[[ DATASET open ]]

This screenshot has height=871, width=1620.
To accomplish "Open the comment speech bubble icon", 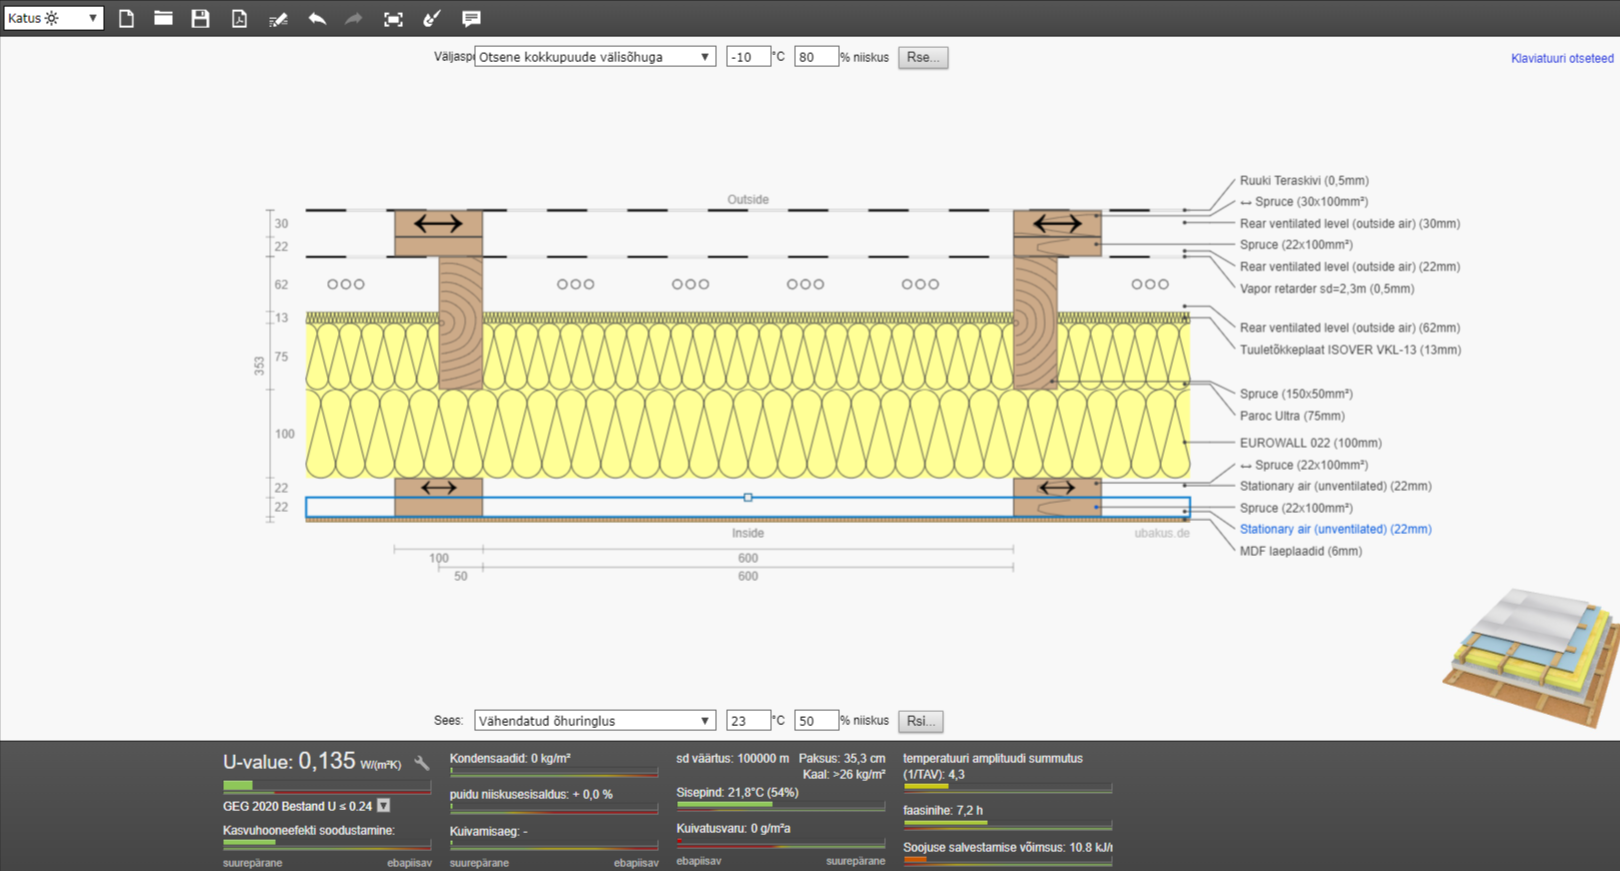I will tap(471, 18).
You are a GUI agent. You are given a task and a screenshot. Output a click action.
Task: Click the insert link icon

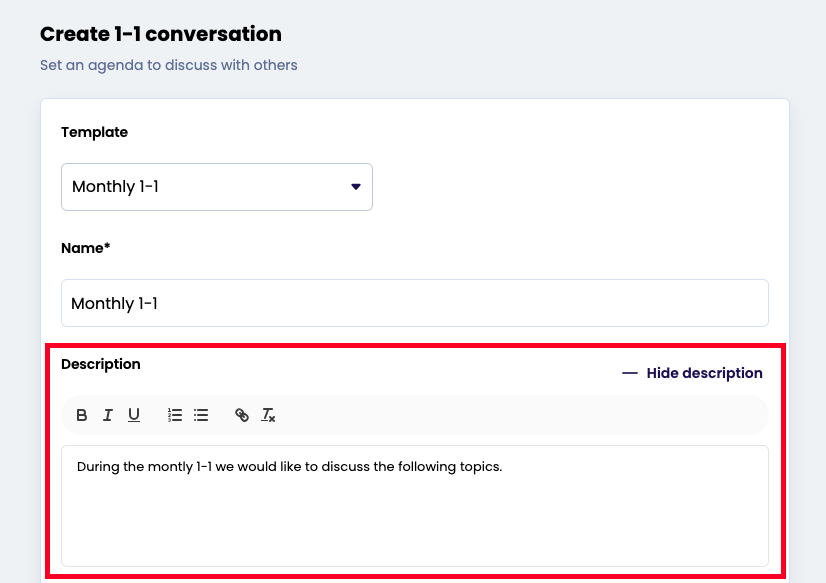242,415
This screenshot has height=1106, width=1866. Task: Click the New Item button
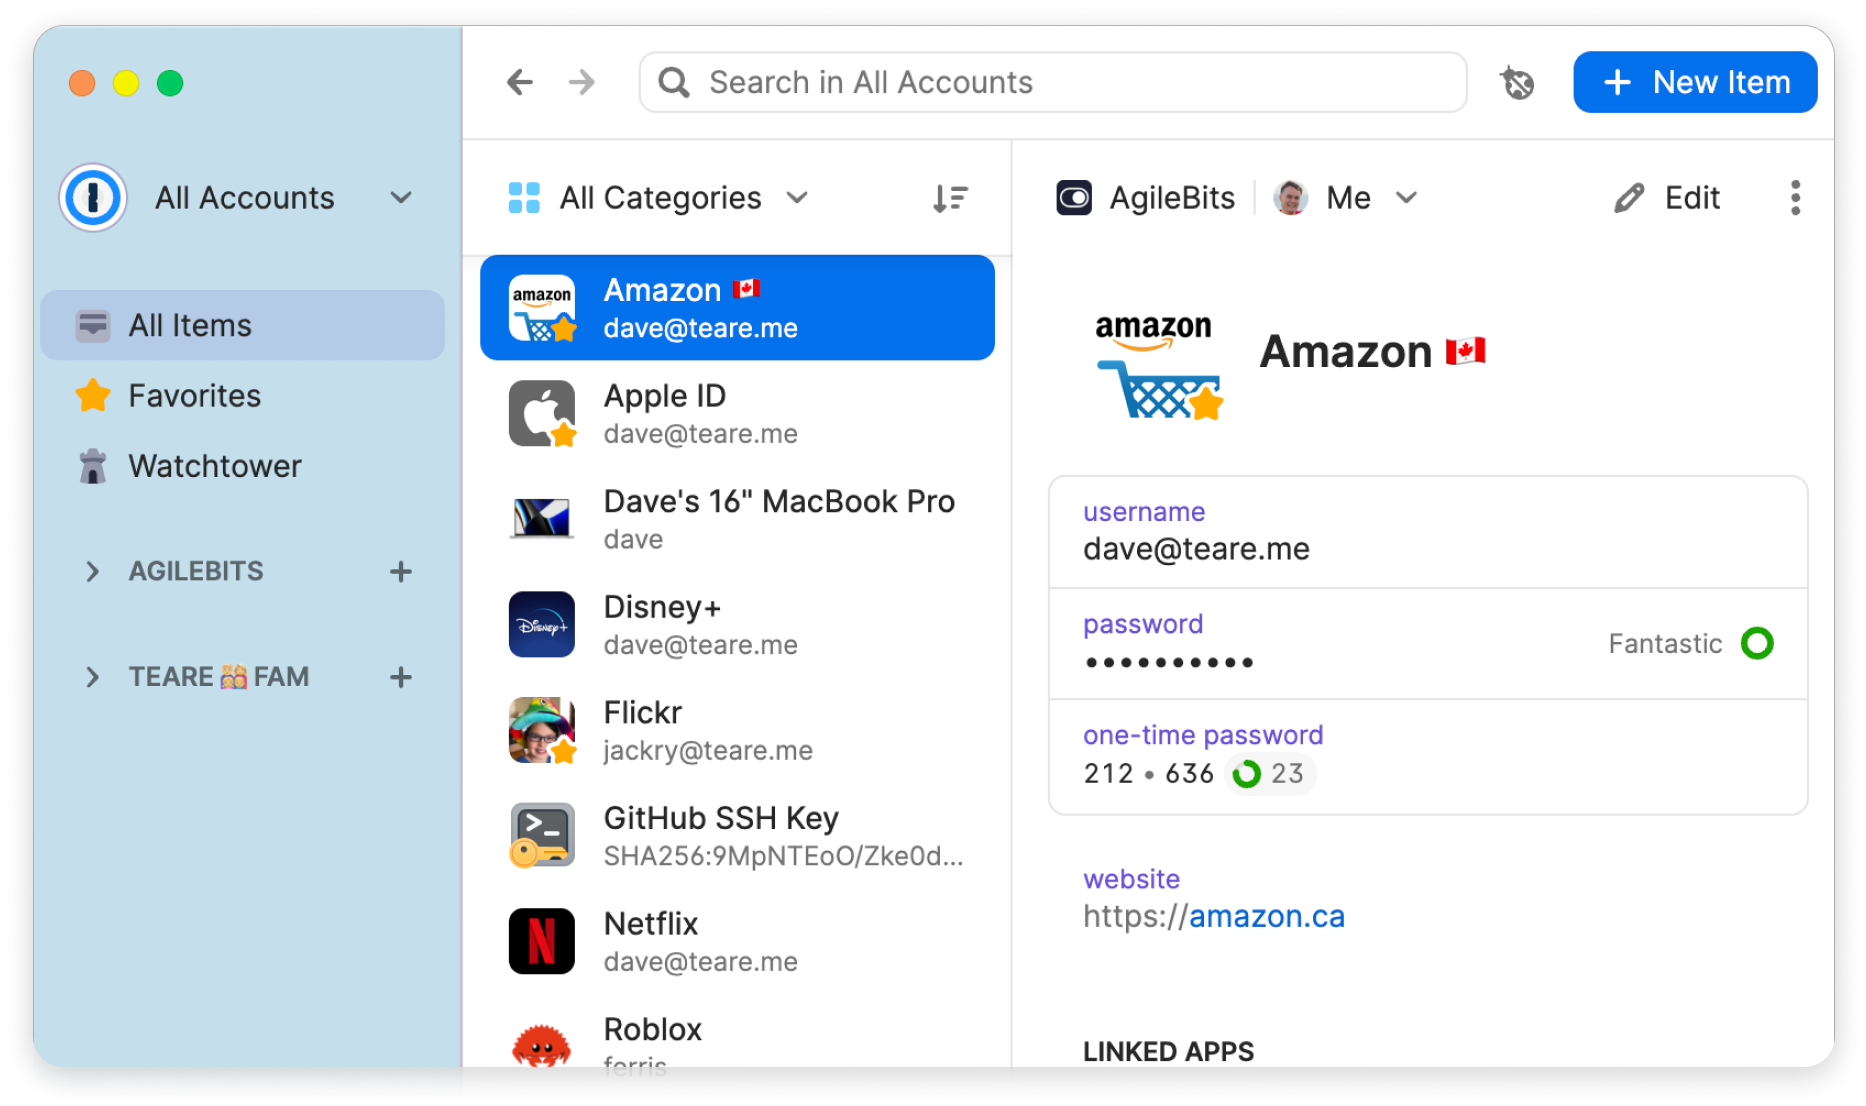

[[ DATASET closed ]]

Across the entries above, tally every line that includes the string "height", then state only the count.

2